### DOCUMENT PASSAGE
━━━
Jean and Bertram "Buzz" Tubman 
Sheila and Libby's parents.  Mr. Tubman is a college professor at Marymount College in the second book. In the third book, they become related to the Hatchers when Mr. Tubman's father marries Anne Hatcher's mother.

Buzzy Senior 
Sheila's grandfather, who ends up marrying Muriel at the end of Fudge-a-Mania, thereby uniting the Hatcher and Tubman families, much to Peter's and Sheila's dismay.
Back to top

Ellis family

Merle 'Mouse' Ellis
Sheila's same age friend from Tarrytown in Otherwise Known As Sheila The Great that has many noticeable scabs on her legs. They are best buds until a game of slam book where they start fighting with Bobby Egran's models with the Van Arden twins, Sondra and Jane. Despite it all, Mouse and Sheila repair their friendship afterwards. She is the grand champion of Tarrytown in yo-yo and is an expert swimmer. She was going to visit Sheila in Maine in Fudge-a-Mania, but was struck down with chicken pox and couldn't make it, much to the dismay of Sheila.

Betsy Ellis
Mouse's little sister at age 4 in Otherwise Known As Sheila The Great. She is a champion swimmer known to do perfect dives. She is allergic to dogs and carries around her make-believe dog (which is an empty candy box), whom she calls Ootch. She calls Sheila "Sunny", which was her made-up nickname.
Back to top

Manheim family

Daniel Manheim 
Fudge's new friend, introduced in Superfudge. He is described as adopted, pudgy and Jewish, with much reddish hair, and ears that stick out even more than Peter's. Daniel is a bird expert, as seen in the beginning of Chapter 9 as he is lecturing Fudge on myna birds. He also delivers his tough-guy line: "Ya wanna make somethin' of it?" whenever asked of something. Once, though, after delivering his "tough-guy" line, Elaine, an acquaintance of Peter, agreed to "make something of it" and (playfully) challenged him to fight. Daniel then proceeded to chicken out.

According to himself, he's six years old and lives at 432 Vine Street. He is a fussy eater; he constantly mentions that he does not like onions, lima beans, peas, Oreo cookies or bread crusts, and only drinks chocolate milk. Daniel lives in Princeton in the books, but in the TV series, Daniel lives in New York City (presumably in the same building as the Hatchers) and replaces Ralph in Fudge's group of friends invited to his birthday party. Also in the TV series, Daniel wears glasses and is five years old, but still retains his tough-guy attitude.
━━━
### MATERIAL PROVIDED
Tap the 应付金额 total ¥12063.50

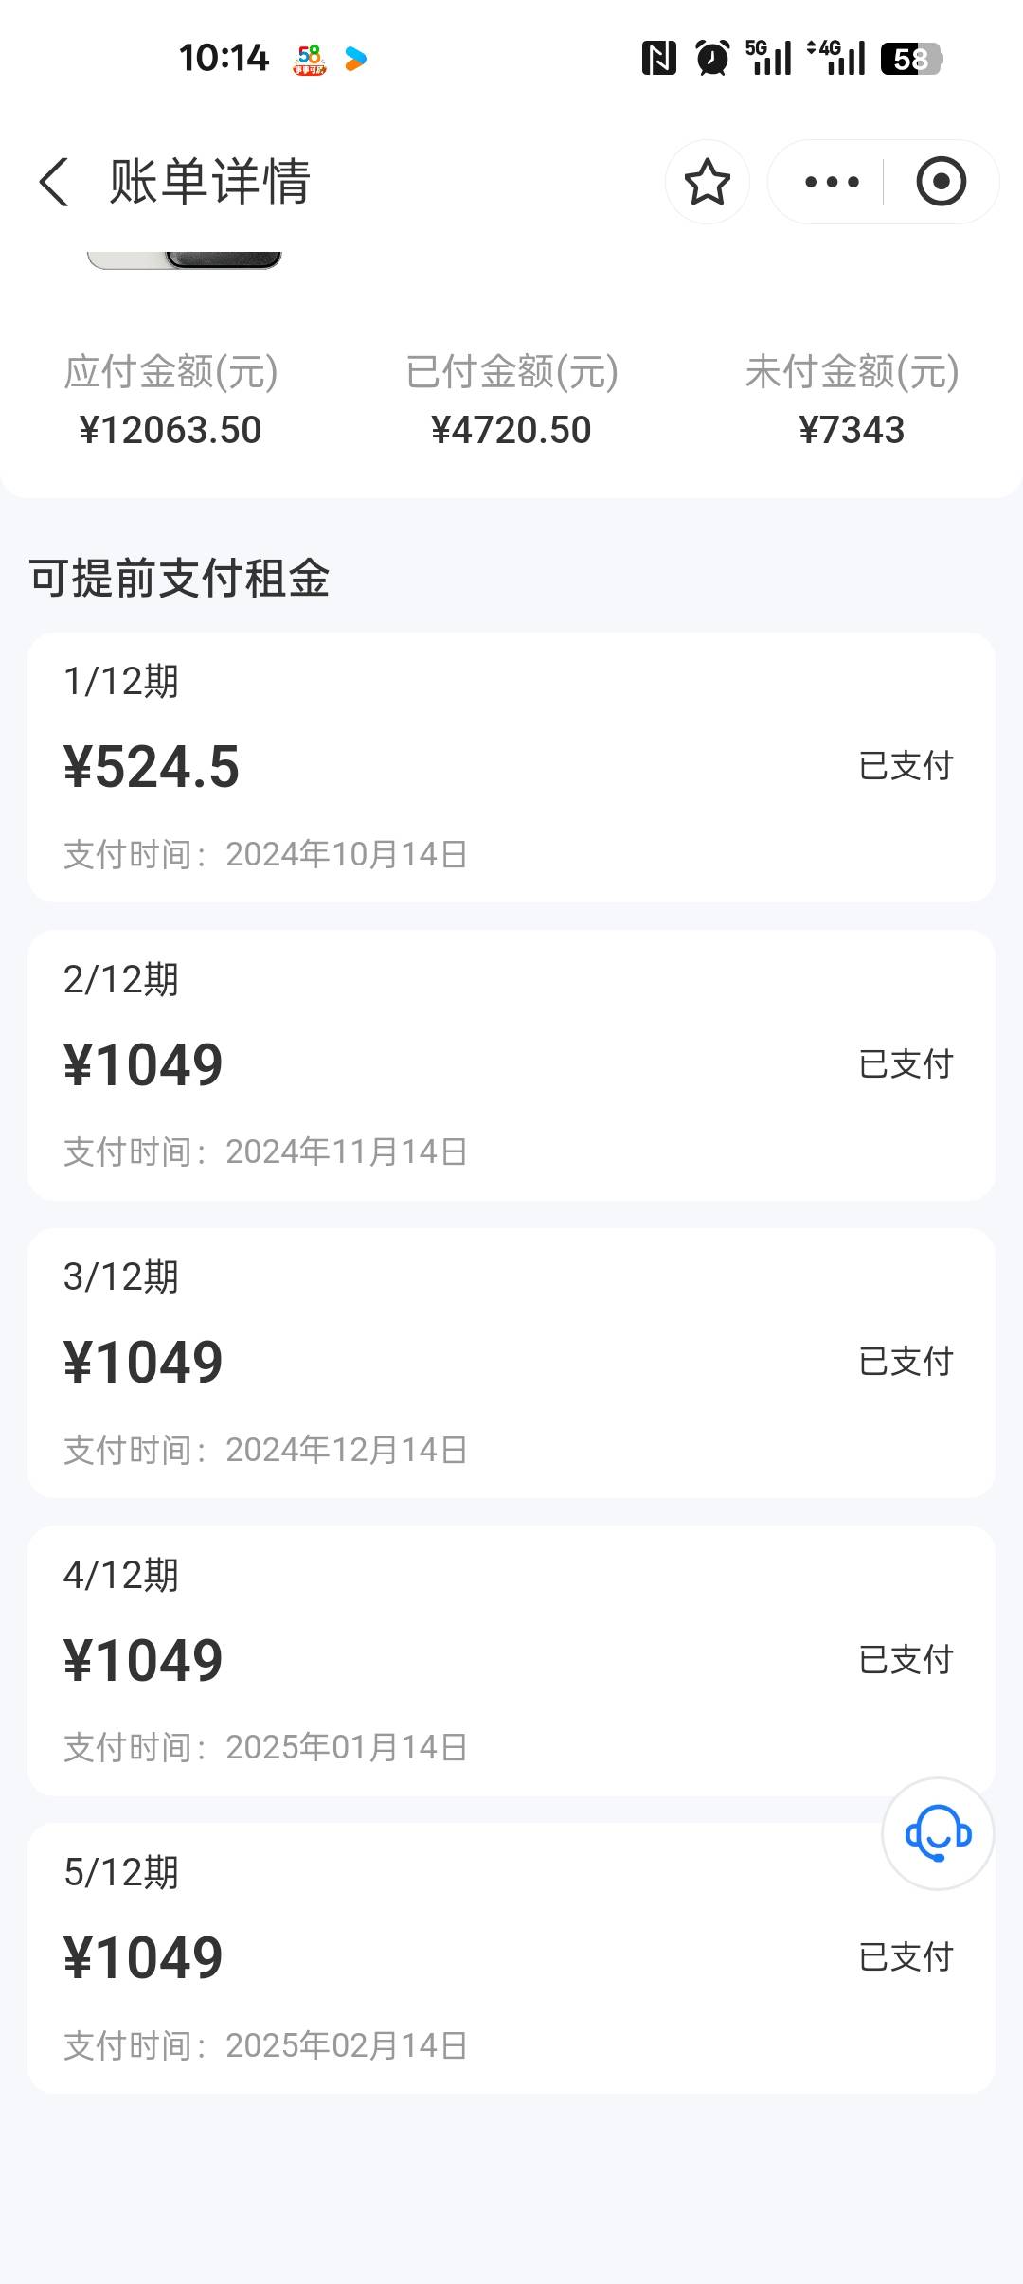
━━━
### SHORT PROBLEM
Duplicate the character list word for word, from "Ellis family" to "her made-up nickname.".

### TASK RESPONSE
Ellis family

Merle 'Mouse' Ellis
Sheila's same age friend from Tarrytown in Otherwise Known As Sheila The Great that has many noticeable scabs on her legs. They are best buds until a game of slam book where they start fighting with Bobby Egran's models with the Van Arden twins, Sondra and Jane. Despite it all, Mouse and Sheila repair their friendship afterwards. She is the grand champion of Tarrytown in yo-yo and is an expert swimmer. She was going to visit Sheila in Maine in Fudge-a-Mania, but was struck down with chicken pox and couldn't make it, much to the dismay of Sheila.

Betsy Ellis
Mouse's little sister at age 4 in Otherwise Known As Sheila The Great. She is a champion swimmer known to do perfect dives. She is allergic to dogs and carries around her make-believe dog (which is an empty candy box), whom she calls Ootch. She calls Sheila "Sunny", which was her made-up nickname.